A Procuradoria-Geral da República se manifestou ao Supremo Tribunal Federal pela manutenção da chamada Lei da Dosimetria, norma que pode reduzir penas e flexibilizar regras de execução penal para condenados por crimes contra o Estado Democrático de Direito.
O parecer foi enviado ao STF na quinta-feira (18) pelo procurador-geral da República, Paulo Gonet. A manifestação defende que a Lei nº 15.402/2026 continue produzindo efeitos até o julgamento definitivo das ações que questionam sua constitucionalidade.
A legislação é contestada por supostamente beneficiar condenados pelos atos de 8 de janeiro de 2023, quando as sedes dos Três Poderes foram invadidas e depredadas em Brasília. Os autores das ações alegam que a norma afronta princípios como separação dos Poderes, moralidade administrativa, individualização da pena e proteção da democracia.
No parecer, Gonet afirma que não há elementos suficientes para suspender a lei de forma cautelar. Segundo ele, o Congresso Nacional possui competência e margem legislativa para redefinir políticas criminais e regras de execução penal.
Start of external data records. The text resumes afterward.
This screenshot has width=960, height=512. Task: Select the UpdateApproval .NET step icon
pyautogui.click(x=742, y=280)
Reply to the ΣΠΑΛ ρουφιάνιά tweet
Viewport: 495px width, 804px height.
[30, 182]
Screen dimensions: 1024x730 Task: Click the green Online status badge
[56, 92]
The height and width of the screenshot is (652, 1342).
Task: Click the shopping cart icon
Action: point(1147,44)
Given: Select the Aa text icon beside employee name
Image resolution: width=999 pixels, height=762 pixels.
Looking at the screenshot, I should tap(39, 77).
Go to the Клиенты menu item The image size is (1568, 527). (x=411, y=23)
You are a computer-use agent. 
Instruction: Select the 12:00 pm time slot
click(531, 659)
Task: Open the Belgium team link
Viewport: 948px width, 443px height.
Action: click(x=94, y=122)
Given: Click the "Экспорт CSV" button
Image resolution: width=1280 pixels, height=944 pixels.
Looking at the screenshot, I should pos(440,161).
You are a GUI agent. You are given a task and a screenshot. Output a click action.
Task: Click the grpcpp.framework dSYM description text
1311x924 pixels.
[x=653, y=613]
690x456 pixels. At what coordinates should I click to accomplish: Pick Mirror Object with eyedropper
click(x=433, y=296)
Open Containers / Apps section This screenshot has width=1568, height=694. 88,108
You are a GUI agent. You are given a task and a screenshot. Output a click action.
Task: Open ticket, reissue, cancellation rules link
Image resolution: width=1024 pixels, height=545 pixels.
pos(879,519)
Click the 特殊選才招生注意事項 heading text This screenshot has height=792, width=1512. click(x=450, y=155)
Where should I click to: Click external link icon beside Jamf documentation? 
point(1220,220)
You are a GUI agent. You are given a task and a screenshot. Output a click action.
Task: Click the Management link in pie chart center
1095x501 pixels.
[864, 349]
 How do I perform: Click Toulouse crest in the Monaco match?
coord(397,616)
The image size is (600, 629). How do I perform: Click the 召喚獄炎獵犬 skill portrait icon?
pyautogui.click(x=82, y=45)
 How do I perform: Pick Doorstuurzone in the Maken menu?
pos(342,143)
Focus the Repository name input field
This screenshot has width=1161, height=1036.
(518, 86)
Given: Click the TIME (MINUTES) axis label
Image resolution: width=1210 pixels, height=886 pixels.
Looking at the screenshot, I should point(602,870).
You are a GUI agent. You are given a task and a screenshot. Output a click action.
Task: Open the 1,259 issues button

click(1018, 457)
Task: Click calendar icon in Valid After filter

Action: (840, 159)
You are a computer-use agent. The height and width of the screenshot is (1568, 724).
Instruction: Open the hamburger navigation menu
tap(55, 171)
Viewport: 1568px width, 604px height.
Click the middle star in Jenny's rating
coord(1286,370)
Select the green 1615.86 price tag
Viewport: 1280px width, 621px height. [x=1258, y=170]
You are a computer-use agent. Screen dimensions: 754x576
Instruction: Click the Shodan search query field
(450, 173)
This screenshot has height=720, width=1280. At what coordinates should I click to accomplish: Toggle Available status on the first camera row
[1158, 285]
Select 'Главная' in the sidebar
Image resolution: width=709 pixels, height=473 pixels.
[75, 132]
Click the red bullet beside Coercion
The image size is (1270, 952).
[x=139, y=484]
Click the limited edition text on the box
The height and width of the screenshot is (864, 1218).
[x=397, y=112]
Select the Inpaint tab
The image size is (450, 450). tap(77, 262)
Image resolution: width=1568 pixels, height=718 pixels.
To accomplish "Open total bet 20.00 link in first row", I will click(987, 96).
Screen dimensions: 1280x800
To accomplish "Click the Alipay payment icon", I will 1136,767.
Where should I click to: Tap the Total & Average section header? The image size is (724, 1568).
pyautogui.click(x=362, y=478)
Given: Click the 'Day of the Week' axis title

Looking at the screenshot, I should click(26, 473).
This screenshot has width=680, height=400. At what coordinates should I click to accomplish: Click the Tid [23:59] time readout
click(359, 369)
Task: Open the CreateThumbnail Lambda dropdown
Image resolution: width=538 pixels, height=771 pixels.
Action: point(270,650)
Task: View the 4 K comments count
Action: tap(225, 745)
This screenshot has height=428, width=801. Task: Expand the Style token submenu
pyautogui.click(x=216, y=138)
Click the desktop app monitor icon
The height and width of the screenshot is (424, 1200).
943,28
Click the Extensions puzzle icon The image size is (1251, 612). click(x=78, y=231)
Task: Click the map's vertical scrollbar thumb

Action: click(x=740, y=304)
O procurador-geral também rejeitou a tese de que a norma funcionaria como uma anistia disfarçada. Para a PGR, a lei não extingue a punibilidade, não apaga condenações e não elimina a tipificação dos crimes contra o Estado Democrático de Direito.
A manifestação sustenta que as mudanças tratam de critérios de dosimetria das penas, progressão de regime, remição e aplicação de benefícios penais. Na avaliação de Gonet, esses pontos estão dentro da competência constitucional do Poder Legislativo.
Outro argumento apresentado pela PGR é que regras penais mais benéficas podem retroagir em favor dos condenados, conforme previsão da Constituição Federal. Para o procurador-geral, eventual benefício a pessoas já condenadas decorre da própria lógica do direito penal brasileiro e não representa interferência indevida do Congresso em decisões judiciais.
O parecer também defende a validade da criação de uma causa especial de redução de pena para crimes praticados em contexto de multidão, desde que o condenado não tenha exercido papel de liderança ou financiamento dos atos.
A decisão final caberá aos ministros do Supremo Tribunal Federal, que irão definir se a Lei da Dosimetria permanece válida ou se viola preceitos constitucionais.